La analogía metafórica entre biología y tecnología, que facilita la elaboración de productos mecánicos y que simplifica a un tiempo la comprensión de la naturaleza humana, conduce, pues, a una inevitable reducción del nivel de complejidad asociado a los sistemas vivientes. Basadas en esta metáfora reduccionista, las ficciones de nuestra era proyectan mundos posibles poblados de androides y poshumanos, seres artificiales que anularían la distancia fundamental entre naturaleza y artificio, y que arrastran irremediablemente desde el origen una concepción errada y limitada de las entidades que pretenden simular.
Más allá de todo, sin embargo, queda una sombra de duda acerca de si los productos culturales podrán abarcar en algún futuro probable la compleja constitución de la realidad biológica, y si será, en efecto, posible construir un dispositivo tecnológico de tal condición y cualidad que sea capaz de comprender la enorme diversidad orgánica labrada por procesos naturales durante millones de años.

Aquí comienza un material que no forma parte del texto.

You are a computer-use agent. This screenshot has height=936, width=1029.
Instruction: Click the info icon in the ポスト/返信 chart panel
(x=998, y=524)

La plataforma ficcional de nuestra era ofrece, a este respecto, mundos discursivos teóricamente posibles en condiciones técnicamente probables, que abren una y otra vez, en el entramado social, la pregunta constante por el destino de la humanidad abandonada al arbitrio de la tecnología.

Ciertas o no, las fantasías discursivas de nuestra era deberán tropezar indefectiblemente, tarde o temprano, con los límites de la realidad humana y su innegable condición efímera dentro del infinito universo natural en que se encuentra inmersa, como lo sugería el biólogo británico Charles Darwin, hace ya casi 150 años:

¡Qué fugaces son los deseos y esfuerzos del hombre! ¡Qué breve su tiempo! Y, por consiguiente, ¡qué pobres serán sus resultados en comparación con los acumulados por la naturaleza durante períodos geológicos enteros! ¿Podemos, pues, maravillarnos de que las producciones de la naturaleza hayan de ser de condición mucho más real que las producciones del hombre, de que hayan de estar infinitamente mejor adaptadas a las más complejas condiciones de vida y de que hayan de llevar claramente el sello de una fabricación superior?

En definitiva, en el instante previo a la elucubración singular del Algoritmo de Dios, habiendo la naturaleza ostentado su inmensidad infinita ante la creación limitada del hombre, pueden ocurrir dos cosas distintas: o bien el ser humano, y con él la propia naturaleza, se supera a sí mismo hallando el principio máximo de existencia de lo biológico, logrando reducir su complejidad a una simple regla matemática computable; o bien la dimensión del secreto universal es de hecho tan inconmensurable, que las alas de plumas que el ser humano se construyó a sí mismo durante siglos, cual Ícaro en el mito griego, ceden al calor del fuego eterno, cayendo el hombre desde los cielos a la oscura profundidad del océano.